Stated task: Rewrite the data from its first line through the line containing "tap(22, 88)", swapping "Explorer" for "Files" and leaving everything else unchanged.

Items listed in a dataset
╔══

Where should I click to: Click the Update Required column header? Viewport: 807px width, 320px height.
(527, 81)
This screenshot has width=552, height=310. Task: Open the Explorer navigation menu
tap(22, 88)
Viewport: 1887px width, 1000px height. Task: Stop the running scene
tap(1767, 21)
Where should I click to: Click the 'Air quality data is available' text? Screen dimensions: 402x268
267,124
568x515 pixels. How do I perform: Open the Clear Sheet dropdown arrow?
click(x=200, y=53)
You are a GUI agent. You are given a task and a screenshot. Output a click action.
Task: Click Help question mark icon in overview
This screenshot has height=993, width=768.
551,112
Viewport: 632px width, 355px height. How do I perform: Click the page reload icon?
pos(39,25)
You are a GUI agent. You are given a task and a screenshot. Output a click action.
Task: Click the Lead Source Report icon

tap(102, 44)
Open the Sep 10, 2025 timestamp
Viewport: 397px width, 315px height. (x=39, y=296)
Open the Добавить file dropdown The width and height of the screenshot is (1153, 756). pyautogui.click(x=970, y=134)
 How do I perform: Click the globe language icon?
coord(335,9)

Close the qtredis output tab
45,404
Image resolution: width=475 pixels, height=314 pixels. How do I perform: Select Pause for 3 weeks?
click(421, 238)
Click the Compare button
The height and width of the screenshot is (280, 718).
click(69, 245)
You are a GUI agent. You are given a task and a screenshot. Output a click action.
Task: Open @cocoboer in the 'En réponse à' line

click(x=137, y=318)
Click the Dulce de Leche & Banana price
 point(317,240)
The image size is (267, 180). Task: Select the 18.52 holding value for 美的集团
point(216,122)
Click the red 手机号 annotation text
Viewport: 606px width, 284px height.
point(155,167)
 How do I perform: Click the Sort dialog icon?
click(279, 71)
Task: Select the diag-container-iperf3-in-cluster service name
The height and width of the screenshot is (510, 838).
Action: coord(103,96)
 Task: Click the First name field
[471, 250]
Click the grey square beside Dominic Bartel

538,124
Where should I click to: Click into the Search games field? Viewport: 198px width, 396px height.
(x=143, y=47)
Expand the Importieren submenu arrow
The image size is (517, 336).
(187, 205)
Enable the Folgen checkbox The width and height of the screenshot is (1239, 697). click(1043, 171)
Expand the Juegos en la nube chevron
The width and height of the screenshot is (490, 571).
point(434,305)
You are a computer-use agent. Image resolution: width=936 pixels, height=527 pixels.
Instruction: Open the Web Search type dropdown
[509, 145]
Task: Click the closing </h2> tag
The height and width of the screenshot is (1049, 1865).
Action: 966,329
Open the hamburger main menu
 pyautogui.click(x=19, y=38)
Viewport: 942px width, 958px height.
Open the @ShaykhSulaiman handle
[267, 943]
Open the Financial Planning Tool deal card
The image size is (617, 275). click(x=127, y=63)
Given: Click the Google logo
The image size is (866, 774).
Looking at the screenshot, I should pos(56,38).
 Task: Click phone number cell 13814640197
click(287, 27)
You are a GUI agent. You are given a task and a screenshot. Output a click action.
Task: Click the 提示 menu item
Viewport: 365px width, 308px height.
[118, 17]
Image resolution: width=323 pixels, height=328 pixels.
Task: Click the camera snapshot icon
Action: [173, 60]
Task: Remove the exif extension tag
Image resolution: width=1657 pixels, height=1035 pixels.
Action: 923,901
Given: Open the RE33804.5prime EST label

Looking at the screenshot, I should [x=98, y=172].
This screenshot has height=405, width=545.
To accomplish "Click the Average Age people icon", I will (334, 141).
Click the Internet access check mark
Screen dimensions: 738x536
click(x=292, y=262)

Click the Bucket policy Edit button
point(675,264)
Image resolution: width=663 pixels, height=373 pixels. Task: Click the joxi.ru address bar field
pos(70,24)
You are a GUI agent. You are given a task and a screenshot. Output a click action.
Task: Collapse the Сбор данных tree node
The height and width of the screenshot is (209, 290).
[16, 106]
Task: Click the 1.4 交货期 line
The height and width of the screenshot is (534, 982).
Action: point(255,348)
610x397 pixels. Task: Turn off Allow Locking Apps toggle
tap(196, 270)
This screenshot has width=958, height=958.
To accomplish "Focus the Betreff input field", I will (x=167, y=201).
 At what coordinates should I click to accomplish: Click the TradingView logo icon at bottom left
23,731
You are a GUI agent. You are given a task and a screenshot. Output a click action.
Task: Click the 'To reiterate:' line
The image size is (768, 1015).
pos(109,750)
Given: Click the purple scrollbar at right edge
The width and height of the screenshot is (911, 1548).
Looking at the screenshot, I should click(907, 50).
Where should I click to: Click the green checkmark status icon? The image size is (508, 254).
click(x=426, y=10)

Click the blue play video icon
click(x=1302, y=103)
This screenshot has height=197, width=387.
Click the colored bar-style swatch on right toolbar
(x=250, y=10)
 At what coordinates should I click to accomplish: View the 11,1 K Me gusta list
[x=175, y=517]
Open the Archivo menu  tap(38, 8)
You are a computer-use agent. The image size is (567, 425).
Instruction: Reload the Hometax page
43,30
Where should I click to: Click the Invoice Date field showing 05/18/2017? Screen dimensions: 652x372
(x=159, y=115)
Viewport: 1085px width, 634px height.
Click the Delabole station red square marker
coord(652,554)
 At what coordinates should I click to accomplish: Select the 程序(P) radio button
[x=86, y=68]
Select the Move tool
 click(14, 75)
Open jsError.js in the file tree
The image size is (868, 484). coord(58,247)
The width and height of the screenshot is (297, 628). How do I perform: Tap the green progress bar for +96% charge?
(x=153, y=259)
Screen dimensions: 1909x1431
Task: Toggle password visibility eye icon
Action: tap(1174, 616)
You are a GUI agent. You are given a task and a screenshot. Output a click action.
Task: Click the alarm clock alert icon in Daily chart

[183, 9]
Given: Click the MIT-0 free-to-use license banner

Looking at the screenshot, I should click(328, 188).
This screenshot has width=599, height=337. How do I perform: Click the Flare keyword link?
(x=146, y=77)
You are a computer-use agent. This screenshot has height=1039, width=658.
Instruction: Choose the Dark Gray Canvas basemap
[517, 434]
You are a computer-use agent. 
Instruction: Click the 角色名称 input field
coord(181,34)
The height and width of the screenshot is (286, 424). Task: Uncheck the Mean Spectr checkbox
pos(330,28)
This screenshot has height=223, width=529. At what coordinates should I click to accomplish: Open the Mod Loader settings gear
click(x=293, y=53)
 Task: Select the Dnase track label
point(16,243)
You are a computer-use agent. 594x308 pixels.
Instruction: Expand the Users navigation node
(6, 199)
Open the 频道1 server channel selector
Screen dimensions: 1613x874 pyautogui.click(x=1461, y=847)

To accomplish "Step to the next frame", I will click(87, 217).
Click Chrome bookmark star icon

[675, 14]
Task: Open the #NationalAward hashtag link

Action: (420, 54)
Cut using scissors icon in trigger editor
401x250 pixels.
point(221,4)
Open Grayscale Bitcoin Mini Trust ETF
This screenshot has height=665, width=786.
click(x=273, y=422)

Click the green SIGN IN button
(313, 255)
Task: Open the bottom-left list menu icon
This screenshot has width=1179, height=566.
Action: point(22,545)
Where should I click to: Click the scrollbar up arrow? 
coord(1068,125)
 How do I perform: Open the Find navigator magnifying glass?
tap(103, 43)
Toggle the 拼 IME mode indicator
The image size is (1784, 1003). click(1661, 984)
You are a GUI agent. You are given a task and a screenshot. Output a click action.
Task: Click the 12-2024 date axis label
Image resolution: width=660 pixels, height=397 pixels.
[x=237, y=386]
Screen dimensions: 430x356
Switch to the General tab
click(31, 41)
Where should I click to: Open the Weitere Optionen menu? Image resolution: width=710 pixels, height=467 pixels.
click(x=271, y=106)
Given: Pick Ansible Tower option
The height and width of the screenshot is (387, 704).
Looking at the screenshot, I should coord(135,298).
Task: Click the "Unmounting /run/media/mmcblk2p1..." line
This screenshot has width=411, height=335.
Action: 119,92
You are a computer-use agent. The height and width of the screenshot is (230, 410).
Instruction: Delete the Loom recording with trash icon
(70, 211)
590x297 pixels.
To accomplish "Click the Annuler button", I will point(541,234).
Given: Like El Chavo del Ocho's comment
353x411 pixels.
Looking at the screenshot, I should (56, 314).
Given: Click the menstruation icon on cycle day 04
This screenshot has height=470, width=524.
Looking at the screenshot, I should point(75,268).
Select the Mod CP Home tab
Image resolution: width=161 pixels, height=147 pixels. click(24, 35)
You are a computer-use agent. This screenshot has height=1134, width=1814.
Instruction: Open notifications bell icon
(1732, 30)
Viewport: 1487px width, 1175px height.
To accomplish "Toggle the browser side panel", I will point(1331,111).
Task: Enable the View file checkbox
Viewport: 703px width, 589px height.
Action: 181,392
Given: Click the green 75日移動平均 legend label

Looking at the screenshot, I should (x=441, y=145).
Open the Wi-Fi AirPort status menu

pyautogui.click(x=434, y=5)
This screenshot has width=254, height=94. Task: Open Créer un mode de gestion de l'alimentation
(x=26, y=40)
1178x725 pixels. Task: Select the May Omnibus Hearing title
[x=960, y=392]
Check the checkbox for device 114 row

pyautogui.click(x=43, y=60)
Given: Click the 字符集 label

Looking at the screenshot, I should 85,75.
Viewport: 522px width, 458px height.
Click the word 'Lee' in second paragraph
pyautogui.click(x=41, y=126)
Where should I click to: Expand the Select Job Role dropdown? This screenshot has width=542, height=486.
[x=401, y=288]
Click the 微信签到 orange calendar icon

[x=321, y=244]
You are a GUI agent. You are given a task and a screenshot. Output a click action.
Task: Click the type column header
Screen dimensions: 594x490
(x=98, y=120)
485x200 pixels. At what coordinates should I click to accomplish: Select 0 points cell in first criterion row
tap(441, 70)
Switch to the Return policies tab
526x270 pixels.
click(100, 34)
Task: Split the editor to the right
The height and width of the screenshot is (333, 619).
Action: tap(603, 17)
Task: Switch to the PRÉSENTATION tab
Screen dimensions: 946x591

╚══

Result of this task:
Where should I click to: Click the Update Required column header? Viewport: 807px width, 320px height.
(527, 81)
This screenshot has width=552, height=310. Task: Open the Files navigation menu
tap(22, 88)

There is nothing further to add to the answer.